Donoussa History

Donoussa is the easternmost island of the Cyclades group in the southern Aegean Sea. The small Cyclades islands were once the center of the Cycladic civilization. The history of Donoussa starts from the prehistoric times. According to Greek mythology, it was to Donoussa that Dionysus, the god of wine, took Ariadne from Naxos in order to hide her from Theseus.

The remnants of two ancient settlements on Donousa have provided evidence that shows traces of inhabitation on the island during the Early Cycladic period (around 3,000 BC). The Cycladic civilization on the island reaches its pinnacle during the Geometric era (1,000-700 BC), according to the ruins of a fortified settlement and cemetery that were discovered at Vathi Limenari, in the southeast area of Donoussa.

When we come to the Roman period, there are more factual records about Donoussa, which is mentioned as a place where the exiled were sent. Later, the island was a favorite haunt of Mediterranean pirates. Donoussa then came under Venetian and Turkish rule at various times. Local oral tradition tells us that the islanders had to pay the poll-tax during the Turkish occupation of the Cyclades, which was collected by a Turkish ship that used to anchor off the bay of Kalotaritisa.

Around 1830, the shepherds of Aegiali, on the island of Amorgos, settled permanently on Donoussa (which used to be their summer residence since the beginning of the 18th century) in order to rent the land and cultivate it. Donoussa was home to around 3,000 people at the beginning of the 20th century, many of whom worked in the iron, aluminum and copper mines of Kedros until they were shut down in 1938.

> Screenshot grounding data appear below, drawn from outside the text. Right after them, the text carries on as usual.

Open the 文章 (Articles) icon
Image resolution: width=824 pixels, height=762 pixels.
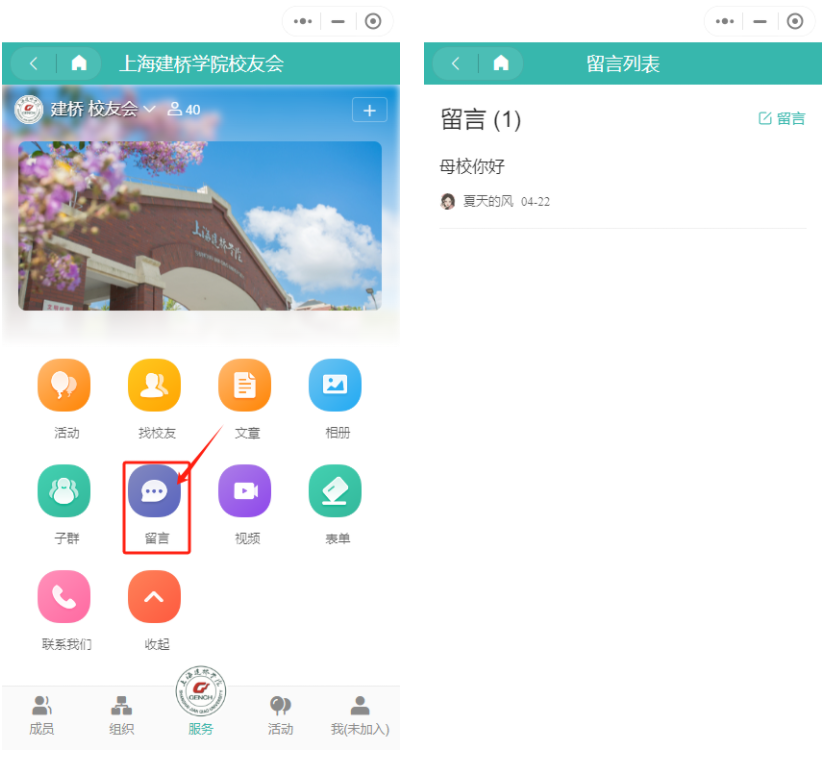pos(245,384)
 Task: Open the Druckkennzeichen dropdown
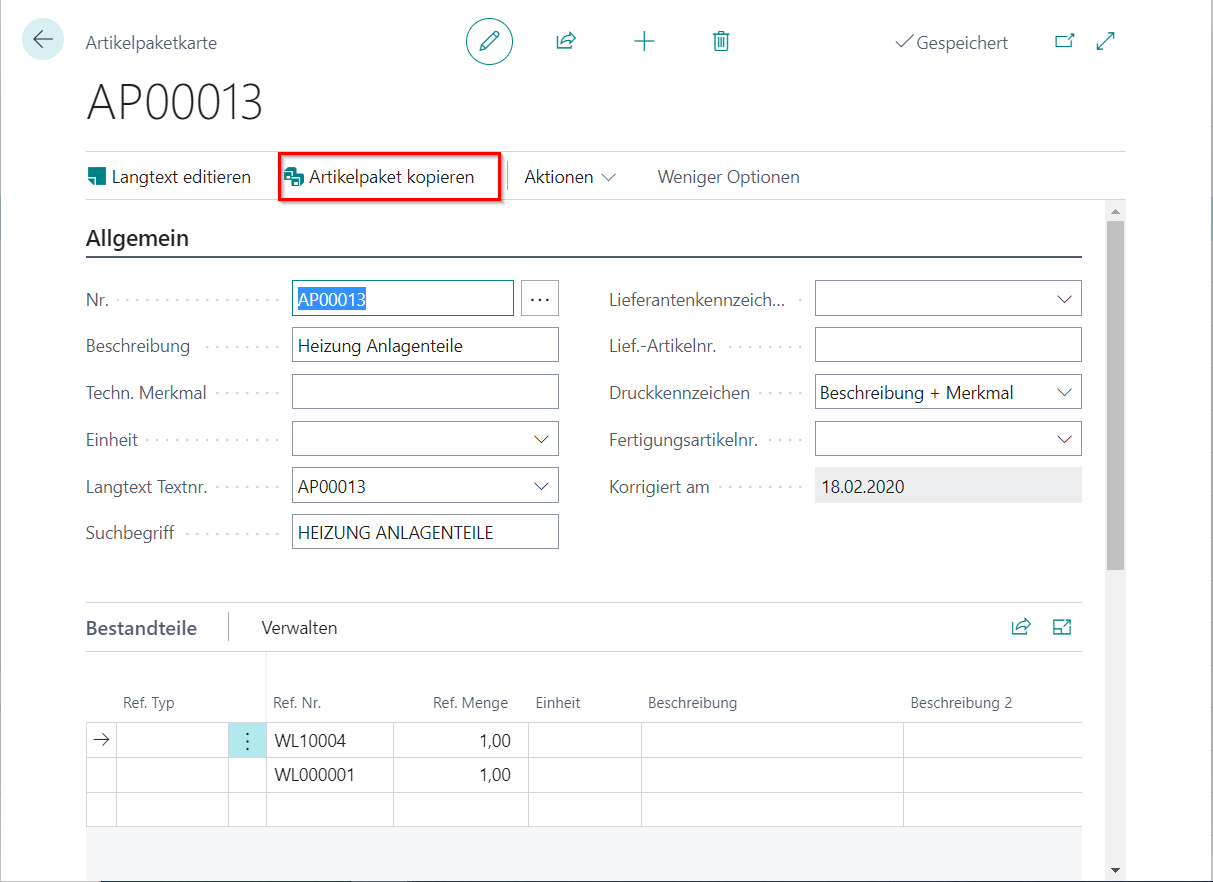(x=1064, y=393)
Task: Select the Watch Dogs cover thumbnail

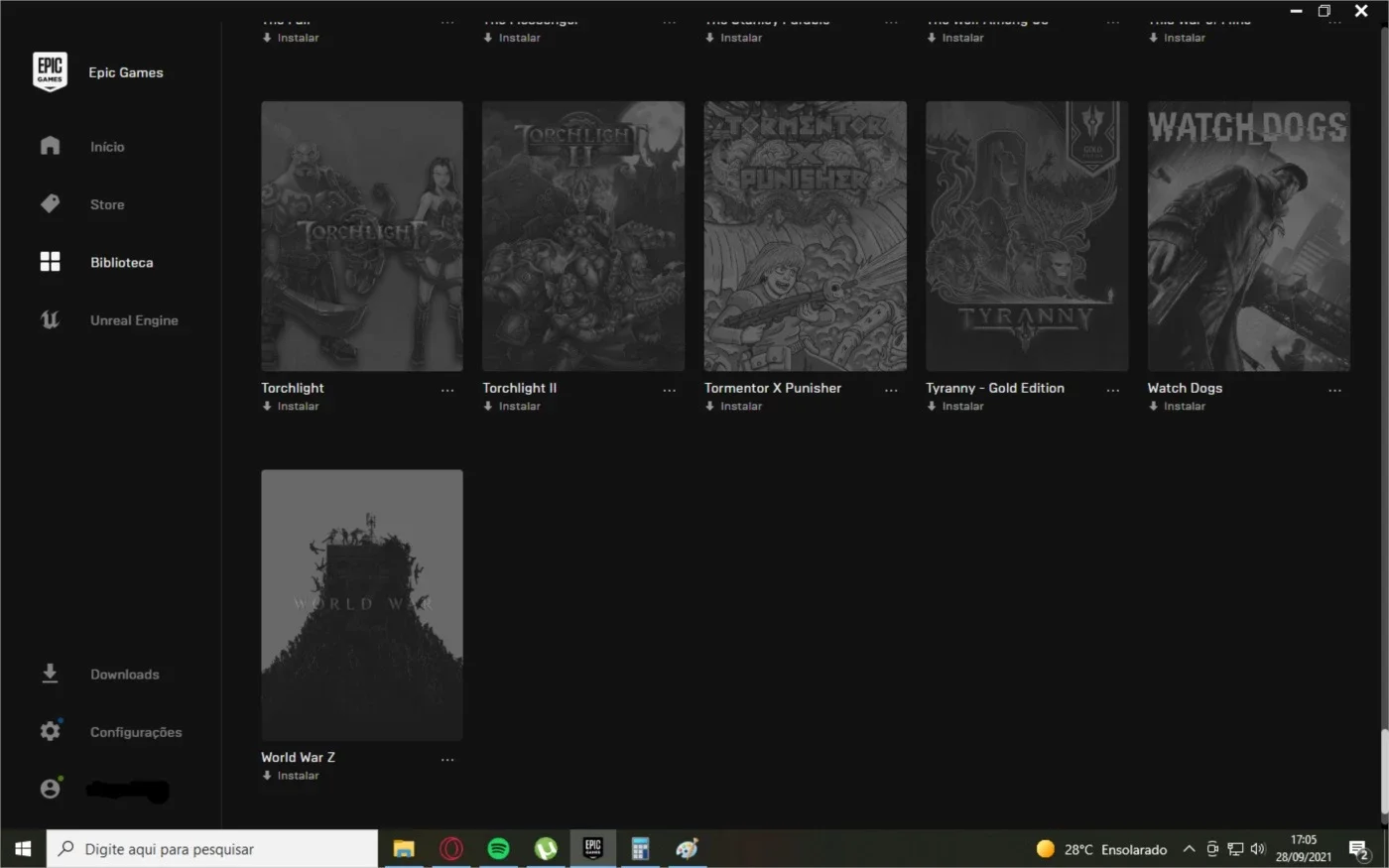Action: (1248, 236)
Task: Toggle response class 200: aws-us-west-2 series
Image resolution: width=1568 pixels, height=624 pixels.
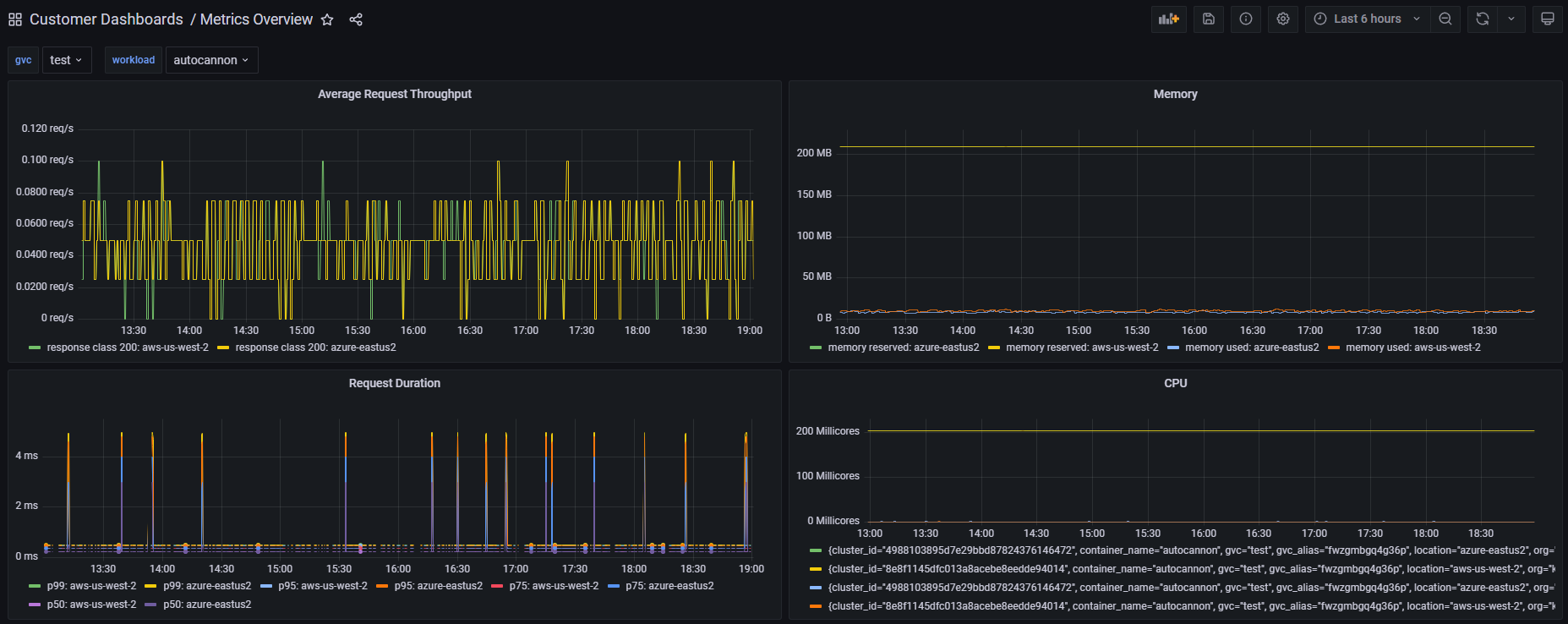Action: pos(127,348)
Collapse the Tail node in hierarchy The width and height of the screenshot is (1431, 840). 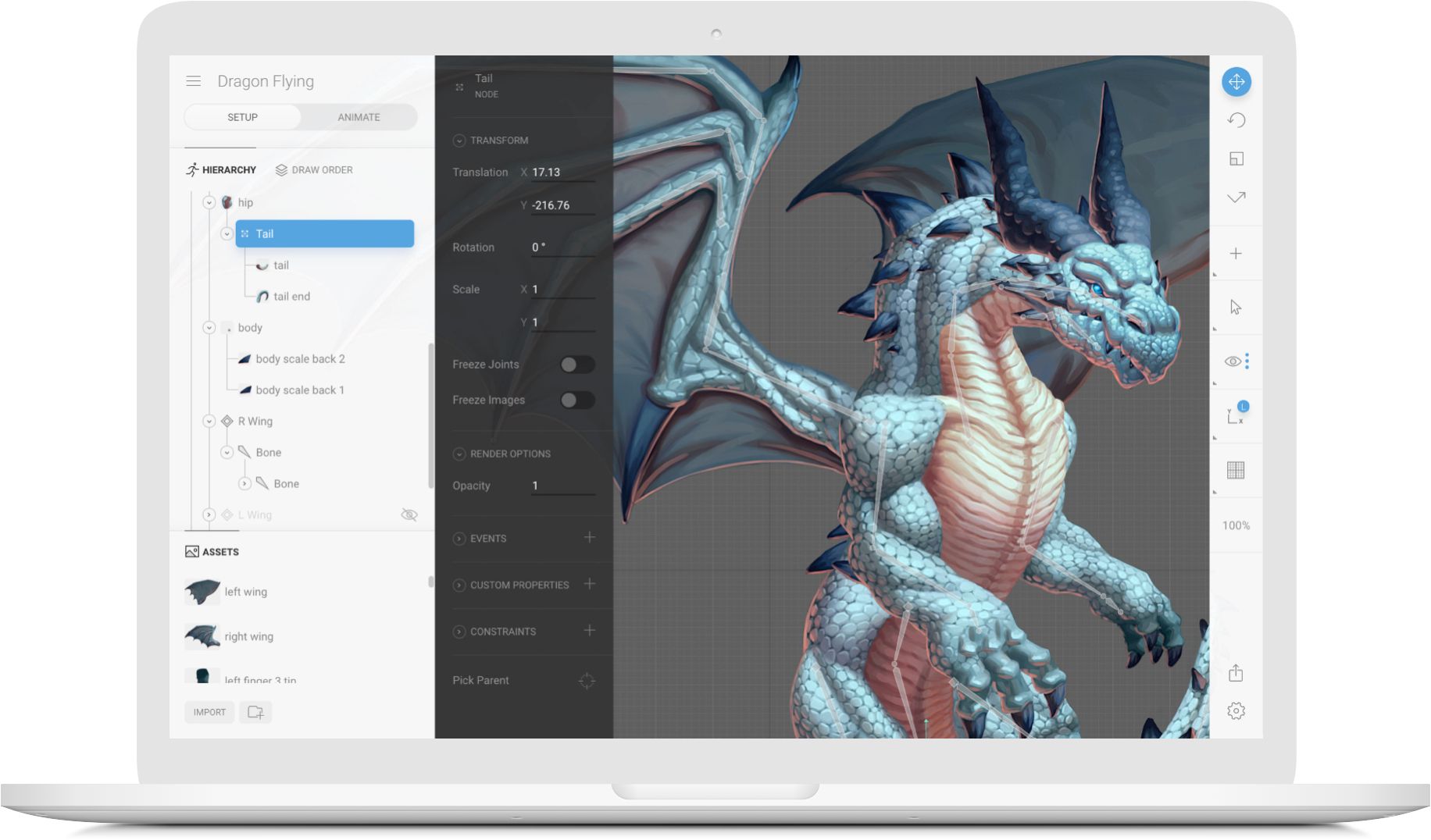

Donoussa became world famous by playing a prominent role at the beginning of the First World War (1914-1918) during the Battle of Gallipoli, in what came to be known as the Dardanelles Affair. The German cruiser Goeben escaped the pursuit of the British Royal Naval Fleet by taking refuge in the harbor of Donoussa and, after replenishing its fuel, Goeben later managed to enter Turkey into the war on the side of Germany. Donoussa came under Italian occupation during the Second World War, after having been a self-ruling community since 1929.

The 1960s saw Donoussa struggling with poverty and with its agriculture (onions and tobacco) in ruins caused by large-scale emigration and consequent depopulation. With the arrival of tourists in the 1980s, even before electricity and the building of a port, life began to change for the better for the residents.